Perciò, è il ragionamento dei genitori, come si può porre fine alla vita di un bambino sulla base di una Guida che non tiene conto delle ultime conoscenze? Sarebbe irragionevole e disumano allo stesso tempo. La famiglia sottolinea inoltre la minore credibilità dei criteri in uso nel Regno Unito rispetto agli standard medici di altri Paesi quali gli Stati Uniti, la Nuova Zelanda e l’Australia.

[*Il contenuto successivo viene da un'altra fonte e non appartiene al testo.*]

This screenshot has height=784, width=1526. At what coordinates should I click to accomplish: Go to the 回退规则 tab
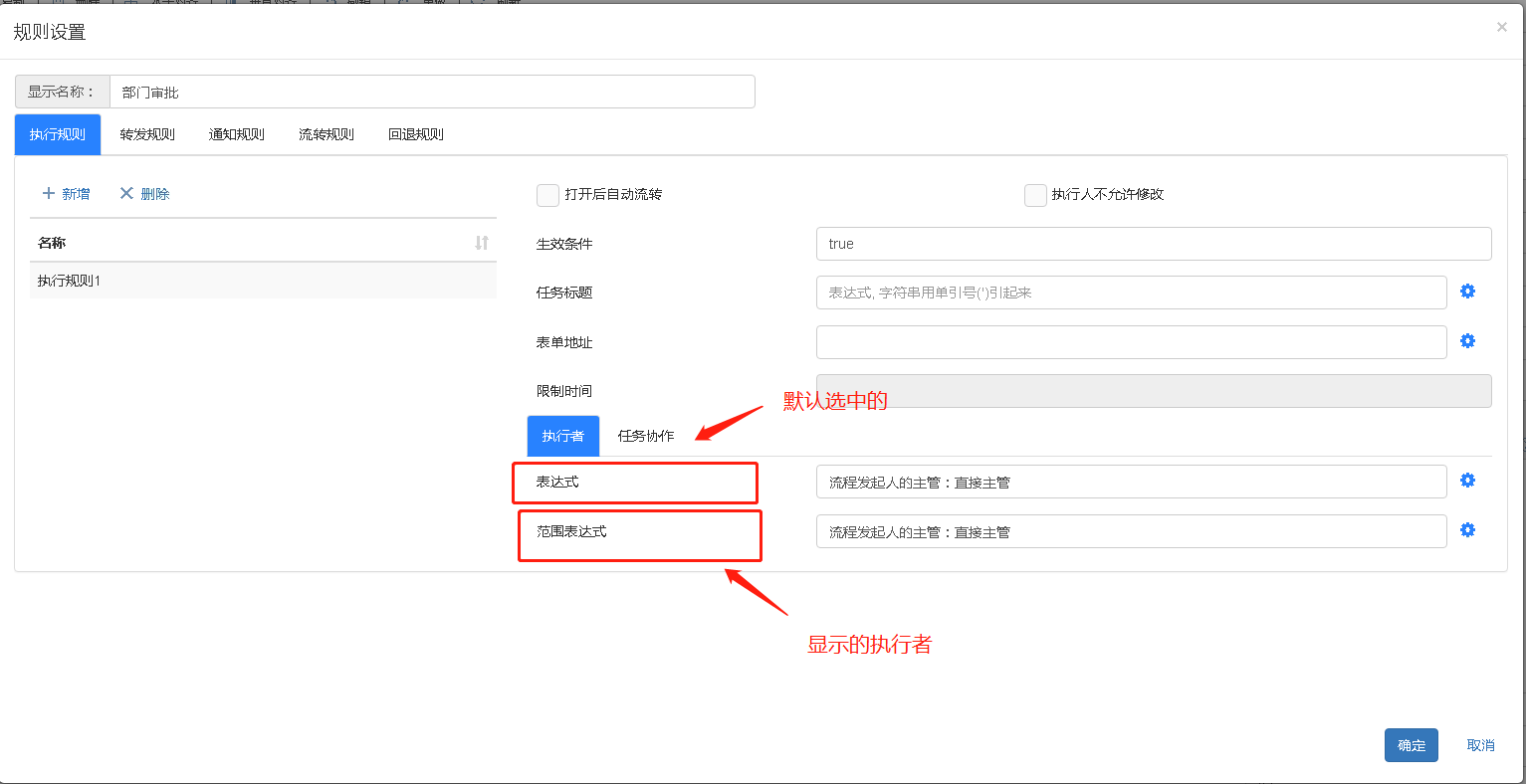click(x=416, y=134)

Oggi, dunque, si saprà l’esito del ricorso. Stando alle dichiarazioni dei giudici - riportate dal Daily Mail - nell’udienza del 12 febbraio, le prospettive non sono rosee. In particolare, McFarlane ha detto: «Purtroppo per questo bambino, lui non è nella zona grigia che si potrebbe riscontrare nella differenza tra i due codici [britannico e statunitense, ndr], perché la risonanza magnetica mostra che le sue condizioni sono andate oltre ciò che anche il codice americano accetterebbe come vitale». Eleanor King ha affermato che «non c’è biasimo personale verso il padre. Chissà come ognuno di noi reagirebbe nella posizione disperata in cui si trova quest’uomo». Allo stesso tempo, sposando di fatto la linea legale del trust sanitario che comprende il Saint Mary’s Hospital, ha riconosciuto, come riferisce ancora il Daily Mail, lo stress sofferto dal personale del nosocomio a causa della richiesta di prendersi cura del bambino.
L’avvocato del trust, Neil Davy, ha detto addirittura che il personale medico «è stato psicologicamente colpito dal fatto di dover curare Midrar dopo che la morte è stata confermata». Lord Brennan, legale della famiglia, ha invece dovuto ricordare l’evidenza e cioè che il «bambino è ancora vivo» e «sta crescendo». Appunto, si torna alla contraddizione di cui sopra: come si può dire che sia morto? Oggi sapremo meglio cosa ne pensano i giudici.